How easily the great apostle could have argued that it was of the devil for him to be in prison. Surely Nero was of the devil. But Paul never hints that Nero is aught but the jailor. He himself is "Paul, the prisoner of Jesus Christ." And it was under Nero that Paul wrote, "There is no power but of God." All of which reminds us of Samuel Rutherford, that unique and happy sufferer, who once said, "I go soon to my King's palace at Aberdeen." At Aberdeen he was imprisoned. And from that prison he wrote to a friend, "The Lord is with me, I care not what man can do. No person is provided for better than I am. My chains are even gilded with gold. No pen, no words; nothing can express the beauty of Christ." What could the devil do, pray tell, with such a yielded soul? Surely he would drop him like a hot coal. Such utter submission to Christ as the "Lord of all," (and therefore of every circumstance) is the surest way, the way all divine, to overcome the enemy.
In order to be more than conqueror in all such things, let me be utterly. abandoned to my Master. With my ear fastened to His doorpost let me say, "I love my master ... I will not go out free."
Real consecration must be able to abide the testing. Madame Guyon'. the triumphant mystic of the Middle Ages, puts it thus:
No man can be wholly the Lord's unless he is wholly consecrated to the Lord; and no man can know whether he is thus wholly consecrated except by tribulation. That is the test. To rejoice in God's will, when that will imparts nothing but happiness, is easy even for the natural man. But no one but the renovated man ... can rejoice in the Divine will when it crosses his path, disappoints his expectations, and overwhelms him with sorrow. Trial therefore, instead of being shunned, should be welcomed as the test--and the only true test--of a true state. Beloved souls, there are consolations which pass away, but true and abiding consolation ye will not find except in entire abandonment, and in that love which loves the Cross. He who does not welcome the Cross does not welcome God.

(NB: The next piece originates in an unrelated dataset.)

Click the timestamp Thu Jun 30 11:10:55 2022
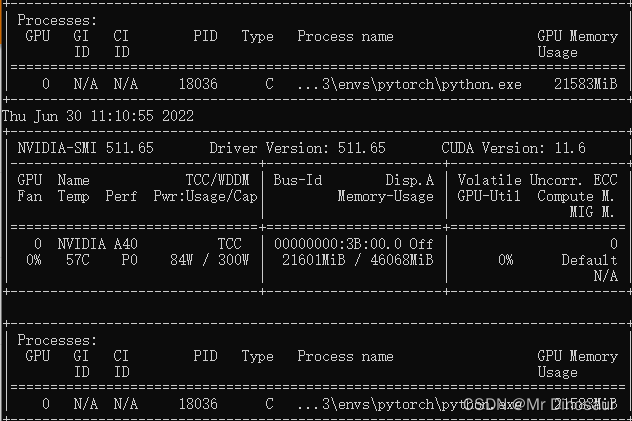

This last phrase, "He who does not welcome the Cross of Christ does not welcome God," brings us face to face with the mystery of the sufferings of Christ. No sooner had Adam rebelled against King El Shaddai and plunged out into the far country of his own self-will than God held up before him the bruised Redeemer as the only remedy for the rebellion, the ruin and the wretchedness of sin. For what is sin but "the erection of self unto the supreme power within us? And self will reign, until a Mightier One occupy the throne it has usurped." "I was quite willing," said one, "that Jesus Christ should be King, so long as He allowed me to be Prime Minister." But self-will in its very nature--it is inexorable law--is self destructive. "He who will not be sweetly ruled by the divine will," said Bernard of Clairvaux, "is penally governed by himself; and he who casts off the easy yoke and light burden of love, must suffer the intolerable load of self-will."
With the Almighty dethroned and with self enthroned, God had to begin again with a new Adam as the new Head of a new race. The last Adam came to undo the work of the first and to crush the head of the serpent. Did the first Adam exalt himself? The last Adam emptied Himself. Did pride drive God from the heart of the first Adam? Christ chose not the palace of a Solomon but an oriental stall for the place of His birth, despised Nazareth for His earthly life. Was the first Adam tested with a paradise of plenty with no need of denial? The last Adam chose to be tested in all points like unto His brethren: in a wilderness, with the wild beasts, forty days without food, "then cometh the devil." His whole life was a total self-denial. He had not where to lay His head. Though He were a Son, yet learned He obedience by the things which He suffered. Finally, after that thrice repeated cry, "Not my will, but thine, be done," He embraced the Cross--the logical terminus of His life of utter self-renunciation. But no man took His life from Him. He was a willing victim, "was willing to be spat upon, willing to be reviled, willing to be classed with criminals, willing to hang in ignominy before a jeering rabble upon the accursed tree" (Huegel). "Behold the lamb of God that beareth away the sin of the world" (John 1:29 R.V.). Did He come to save others? "Himself he cannot (and would not) save." Forsaken by His friends, and derided by His enemies, and under the curse of our disobedience-yea, obedient unto such a death He was willing. The last Adam was undoing the willful first. It is eternally true, then, that "he who does not welcome the Cross does not welcome God."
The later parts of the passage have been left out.